Monday, February 10, 2020

The Return of Blessed Isolation

Isolation doesn't happen in isolation. The world changes around it and isolation changes within. The last few days have been more distracting than usual. I barely touched my novels, which is completely out of habit for the previous two months. In fact, for someone in isolation I've felt rather sick and listless. Sick - but don't get any ideas! I've got a well-established cold that regardless of the rest I'm getting doesn't seem to be shaken in any way. And I have what used to be the regular bane of my existence, and I hope this doesn't give "too much information": an ulcer on my tongue. The latter in particular is a problem because it's on the tip and if I want to avoid aggravating it, I can't speak properly. The cold symptoms are mocking me at this rather globally stressful point in time: There's a deadly epidemic the disease of which I'm literally quarantined for, and you give me a cold?? (I must mention that coronavirus and cold symptoms are quite different - I have no cough, no fever, no headache, no vomiting, just a head full of gunk.)

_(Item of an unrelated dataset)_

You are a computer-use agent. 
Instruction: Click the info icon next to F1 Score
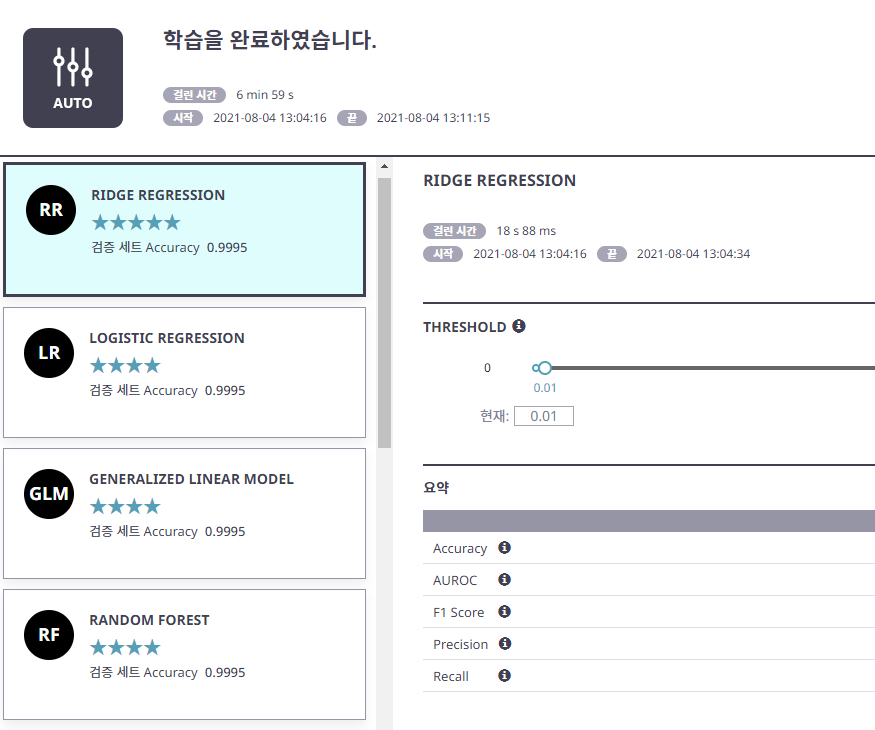pos(505,611)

Anyway. Back to the pandemic. Things are still bad. Another city (Wenzhou) appears to be in lock down. Chongqing also appears to be in the stages of locking down. The latter is a megacity, not belonging to any province and reports it's numbers with other provinces just like Beijing and Shanghai. If if were counted as a province, it's is the province that has the ninth most cases. But just two deaths. Wenzhou is a significant city but no officially reported deaths either. If the lock downs manage to get number of cases to fall, the turning point is due.

In fact the last two days have had a noticeable turn in the number of new cases, which might mean the "extraordinary methods" used might finally be curbing the spread. Meanwhile the death number charges on. The number went from 637 to 814 in the two days between blogs. It's putting up about 90 people a day and that number is increasing as either cause of death, a difficult issue, is established; and also the critical cases run their courses.

On 31 January, I went into prophesy mode and said in an e-mail: "Hubei's numbers are horrific and will account for over 90% of what will be a big number of cases and probably 98% of deaths. Their numbers alone are the biggest problem - the province alone will have more deaths than SARS did worldwide by the time we leave."  Well, yesterday, three days after our original return date, it did come to pass. Hubei cruised past it. And although there are more provinces with fatalities than two days ago - Henan for example went from 3 to 6 in that period - 122 were in Hubei. 

It feels like at least the momentary trend is towards control, of waiting for cases to run their courses, of posting of literature about the new drug that could be the savior, and of pointing to the US flu numbers and wondering why they haven't locked down any cities or states to save the people from the scourge of the flu season. Fingers crossed this is the flavour of the week.